- Citizenship: British
- Spouse: Charles Warlow

Academic work
- Discipline: Neurology and Clinical Epidemiology
- Institutions: University of Edinburgh, Adolescent Health Study, Health Data Research UK
- Website: https://www.hdruk.ac.uk/people/cathie-sudlow/ https://edwebprofiles.ed.ac.uk/profile/professor-catherine-sudlow

= Cathie Sudlow =

British neurologist

Catherine Sudlow is a British neurologist. She is a professor of Neurology and Clinical Epidemiology and Head of the Centre for Medical Informatics at the Usher Institute of Population Health Sciences and Informatics at the University of Edinburgh. She is the Chief Scientist of UK Biobank, an honorary Consultant Neurologist in the Division of Clinical Neurosciences in Edinburgh and Director of the British Heart Foundation Data Science Centre.

== Career ==

=== Research ===
Sudlow's research focuses on the epidemiology and genetic causes of stroke. She is the principal investigator of the Edinburgh Stroke Study, which investigates the risk factors for and prognosis of different types of ischaemic stroke. By 2005, the Edinburgh Stroke Study had recruited 2160 patients with stroke or transient ischaemic attacks, and these patients were followed up for between one and four years to identify those who had a further stroke, and myocardial infarction, or who died.

She was appointed as the Head of the Centre for Medical Informatics at the Usher Institute of Population Health Sciences and Informatics at the University of Edinburgh in August 2017. Her inaugural lecture, 'Big data, big picture, big challenge,' described how big data can be used to study the causes of diseases, and the effects of treatments.

In October 2019, Professor Sudlow was appointed as Director of the British Heart Foundation Data Science Centre.

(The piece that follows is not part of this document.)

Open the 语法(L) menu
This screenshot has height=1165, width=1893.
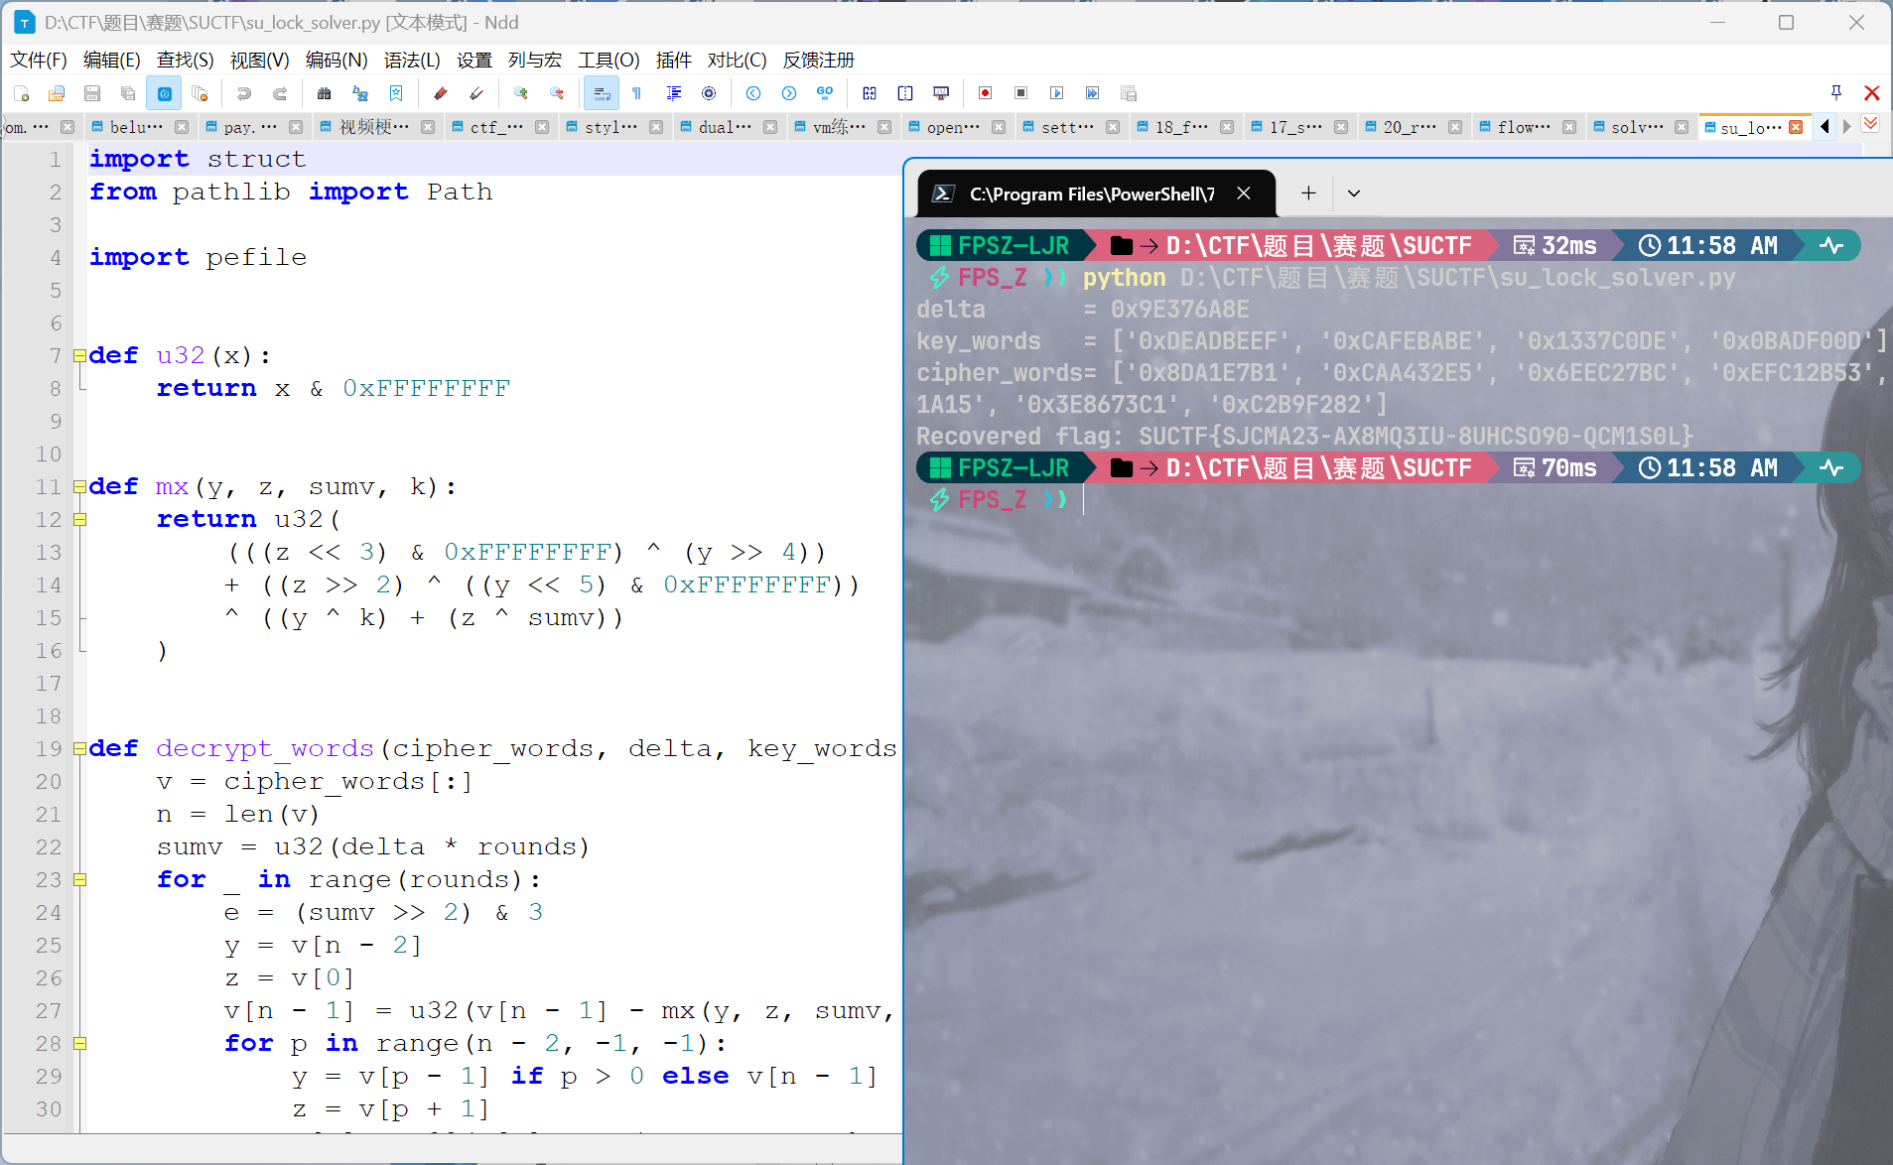tap(411, 61)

=== UK Biobank Chief Scientist ===
UK Biobank is a prospective cohort study of over 500,000 British adults, who were recruited between 2006-2010 when aged 40–69. Sudlow oversees the development of linkages between routinely collected primary and secondary healthcare records, death and cancer registers with data held on over 500,000 UK Biobank participants. She works with the UK Biobank Imaging, Enhancements and Follow-up and Outcomes working groups, which aim to improve the UK Biobank as a resource for researchers. The UK Biobank Imaging Study aims to perform brain, cardiac and body magnetic resonance imaging, carotid Doppler ultrasound and dual-energy x-ray absorptiometry scanning in 100,000 people. As Chief Scientist, Sudlow oversees the handling of incidental findings detected during the collection of the UK Biobank's research imaging.

== Honours and awards ==
In 2018 she was elected a Fellow of the Royal Society of Edinburgh. She was appointed Officer of the Order of the British Empire (OBE) in the 2020 Birthday Honours for services to medical research. She was elected a Fellow of the Academy of Medical Sciences in 2022.